EXERCISE TASK 1 ->
Answer these about the excerpt on "Here Lies Love":
(a) Through what date has the engagement been extended?
(b) What tour is Byrne busy with overseas?
(c) According to Byrne, the immersive disco setting put the audience in the position of whom?

During the show’s 2023 Broadway run, SRO audiences were encouraged to dance in place and ponder despots at the same time — a greater disassotiative challenge than walking and chewing gum at the same time, but hardly an insurmountable one. For this engagement (just opened, and newly extended through April 6), the audience remains seated, since ripping seats out for ironic boogieing was a bridge too far for a Music Center venue. The good news: “Here Lies Love” remains one of the most intriguing and rewarding “rock musicals” ever to emerge from the brain of a major pop figure. And that’s with or without the innovative staging that caused New York theatergoers to have to use their brains to figure out which way to move as ushers literally directed traffic on a constantly shifting dance floor.
Byrne admits that he never foresaw the musical being produced without the constant audience participation that has been a part of all previous productions. But he’s not objecting to it being done as more of a traditional proscenium musical in L.A., mind you… just wondering if the impact will be the same.
“I’m very curious how the non-immersive staging will work,” Byrne tells Variety, in an email interview about the Taper production. He’s busy overseas with his acclaimed “Who Is the Sky?” tour — a traveling show that has its own revolutionary sense of invention — so he will have to get reports on how well this version has weathered a less radicalized treatment. “The immersive disco setting put the audience in the position of the Philippine people, and that worked,” he says, “so I’m curious if that connection will still happen.”

EXERCISE TASK 2 -> Convert the stretch of rows from the line containing "I will 403,418." through the end of the rows into a Markdown table with the columns Nr and Line, giving each line its row number and leaving blank lines out.

RECORDS PROVIDED ->
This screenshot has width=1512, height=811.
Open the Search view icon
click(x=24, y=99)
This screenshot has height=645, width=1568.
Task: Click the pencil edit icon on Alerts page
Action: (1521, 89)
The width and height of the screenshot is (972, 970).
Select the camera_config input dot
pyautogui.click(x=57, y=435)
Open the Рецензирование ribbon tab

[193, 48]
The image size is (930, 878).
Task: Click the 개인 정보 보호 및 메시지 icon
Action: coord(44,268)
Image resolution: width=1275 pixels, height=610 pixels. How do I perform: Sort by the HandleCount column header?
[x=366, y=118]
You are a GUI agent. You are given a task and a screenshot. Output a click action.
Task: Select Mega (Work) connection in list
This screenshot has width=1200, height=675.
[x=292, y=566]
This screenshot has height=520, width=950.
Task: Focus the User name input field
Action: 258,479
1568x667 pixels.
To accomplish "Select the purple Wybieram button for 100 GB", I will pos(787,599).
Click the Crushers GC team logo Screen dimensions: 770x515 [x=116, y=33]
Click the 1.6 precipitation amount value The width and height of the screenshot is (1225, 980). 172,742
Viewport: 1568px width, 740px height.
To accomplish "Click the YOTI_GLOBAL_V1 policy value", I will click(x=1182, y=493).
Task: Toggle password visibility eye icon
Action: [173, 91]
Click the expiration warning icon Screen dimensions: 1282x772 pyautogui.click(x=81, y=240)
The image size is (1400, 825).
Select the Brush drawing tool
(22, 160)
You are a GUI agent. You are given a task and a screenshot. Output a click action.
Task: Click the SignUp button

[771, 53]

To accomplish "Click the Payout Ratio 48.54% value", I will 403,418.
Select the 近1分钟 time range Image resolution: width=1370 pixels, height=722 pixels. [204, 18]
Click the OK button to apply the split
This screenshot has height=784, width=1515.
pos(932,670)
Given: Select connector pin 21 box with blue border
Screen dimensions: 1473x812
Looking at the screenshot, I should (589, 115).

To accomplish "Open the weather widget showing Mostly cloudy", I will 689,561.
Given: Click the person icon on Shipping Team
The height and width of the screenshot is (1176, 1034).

FULL SOLUTION 1 ->
(a) April 6
(b) The "Who Is the Sky?" tour
(c) The Philippine people

FULL SOLUTION 2 ->
| Nr | Line |
|---|---|
| 1 | To accomplish "Click the Payout Ratio 48.54% value", I will 403,418. |
| 2 | Select the 近1分钟 time range Image resolution: width=1370 pixels, height=722 pixels. [204, 18] |
| 3 | Click the OK button to apply the split |
| 4 | This screenshot has height=784, width=1515. |
| 5 | pos(932,670) |
| 6 | Given: Select connector pin 21 box with blue border |
| 7 | Screen dimensions: 1473x812 |
| 8 | Looking at the screenshot, I should (589, 115). |
| 9 | To accomplish "Open the weather widget showing Mostly cloudy", I will 689,561. |
| 10 | Given: Click the person icon on Shipping Team |
| 11 | The height and width of the screenshot is (1176, 1034). |